Figure 3: Reason-Synthesis Framework aggregates parallel research trajectories for integrative synthesis.
Empirical Results
WebResearcher demonstrates state-of-the-art performance across six challenging benchmarks, including Humanity's Last Exam (HLE), BrowseComp-en/zh, GAIA, Xbench-DeepSearch, and FRAMES. On HLE, WebResearcher-heavy achieves 36.7% accuracy, outperforming DeepSeek-V3.1 (29.8%) and OpenAI Deep Research (26.6%). On BrowseComp-en, it reaches 51.7%, matching OpenAI's proprietary system and exceeding the best open-source alternative by 21.7 percentage points.

Figure 4: WebResearcher outperforms state-of-the-art deep-research agents across multiple benchmarks.
Ablation studies confirm that the iterative paradigm itself, not just the training data, is the critical driver of performance. Mono-Agent + Iter (mono-contextual agent with iterative training data) improves over the base Mono-Agent, but WebResearcher (full iterative paradigm) achieves the highest scores, isolating the impact of periodic synthesis and workspace reconstruction.
Analysis of tool-use behavior reveals that IterResearch agents dynamically adapt their strategies to task demands. On HLE, the agent employs concise reasoning chains with focused academic search, while on BrowseComp, it sustains long, exploratory sequences with extensive web navigation and information integration. The average number of reasoning turns varies from 4.7 (HLE) to 61.4 (BrowseComp), with some tasks requiring over 200 interaction turns. This adaptivity validates the effectiveness of the iterative architecture for both targeted and exploratory research.

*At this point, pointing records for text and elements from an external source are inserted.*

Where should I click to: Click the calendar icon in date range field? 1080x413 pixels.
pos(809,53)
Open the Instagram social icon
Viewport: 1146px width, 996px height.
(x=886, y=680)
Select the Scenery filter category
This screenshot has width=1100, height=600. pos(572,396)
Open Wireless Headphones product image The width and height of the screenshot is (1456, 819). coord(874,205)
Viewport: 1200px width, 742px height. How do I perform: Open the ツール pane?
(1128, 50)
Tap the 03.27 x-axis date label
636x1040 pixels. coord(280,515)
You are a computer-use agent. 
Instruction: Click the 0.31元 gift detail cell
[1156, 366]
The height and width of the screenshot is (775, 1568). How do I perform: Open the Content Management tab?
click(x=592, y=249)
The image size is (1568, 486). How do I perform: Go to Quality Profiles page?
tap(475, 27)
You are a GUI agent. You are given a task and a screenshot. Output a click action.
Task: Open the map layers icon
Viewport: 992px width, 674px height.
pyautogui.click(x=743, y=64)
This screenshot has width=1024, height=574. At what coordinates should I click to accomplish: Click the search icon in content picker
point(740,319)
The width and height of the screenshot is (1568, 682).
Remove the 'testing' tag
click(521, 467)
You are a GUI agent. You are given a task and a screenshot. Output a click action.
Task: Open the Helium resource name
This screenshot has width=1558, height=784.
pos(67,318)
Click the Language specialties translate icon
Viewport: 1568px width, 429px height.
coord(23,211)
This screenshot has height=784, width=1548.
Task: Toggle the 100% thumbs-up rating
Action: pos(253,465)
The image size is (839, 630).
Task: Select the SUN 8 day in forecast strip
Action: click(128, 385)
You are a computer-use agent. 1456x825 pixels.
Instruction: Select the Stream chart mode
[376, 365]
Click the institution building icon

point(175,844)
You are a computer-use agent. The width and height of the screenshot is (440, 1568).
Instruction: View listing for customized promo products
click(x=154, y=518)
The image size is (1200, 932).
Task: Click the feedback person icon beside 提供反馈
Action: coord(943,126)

Test-Time Scaling and Ensemble Effects
The Reason-Synthesis Framework enables performance enhancement via parallel research trajectories. Increasing the number of parallel agents (n) yields consistent improvements in pass@1 scores, with diminishing returns beyond n=8. This ensemble effect allows the Synthesis Agent to fuse diverse reasoning paths, producing more robust answers at the cost of increased computational resources.

Figure 5: Increasing the number of parallel research agents (n) improves HLE performance, with optimal trade-off at n=8.
Implications and Future Directions
WebResearcher establishes a new paradigm for long-horizon agentic reasoning, demonstrating that periodic synthesis and Markovian state reconstruction are essential for sustained cognitive performance. The framework's modularity enables integration with diverse toolsets and scaling via parallelism. The data synthesis engine provides a blueprint for generating complex, verifiable training corpora, addressing a major bottleneck in agentic AI development.
Theoretical implications include the formalization of deep research as an MDP, enabling principled analysis and optimization. Practically, WebResearcher can be extended to domains requiring multi-hop reasoning, cross-domain synthesis, and autonomous knowledge construction. Future work may explore hierarchical agent architectures, adaptive synthesis strategies, and continual learning in dynamic environments.
Conclusion
WebResearcher introduces an iterative deep-research paradigm that overcomes the limitations of mono-contextual accumulation, enabling unbounded reasoning capability in long-horizon agents. Through Markovian synthesis, scalable data generation, and parallel research-synthesis, the framework achieves superior performance on complex benchmarks and establishes a foundation for future advances in agentic intelligence. The results underscore the necessity of structured iteration and synthesis for effective autonomous research, with broad implications for the development of general-purpose AI agents.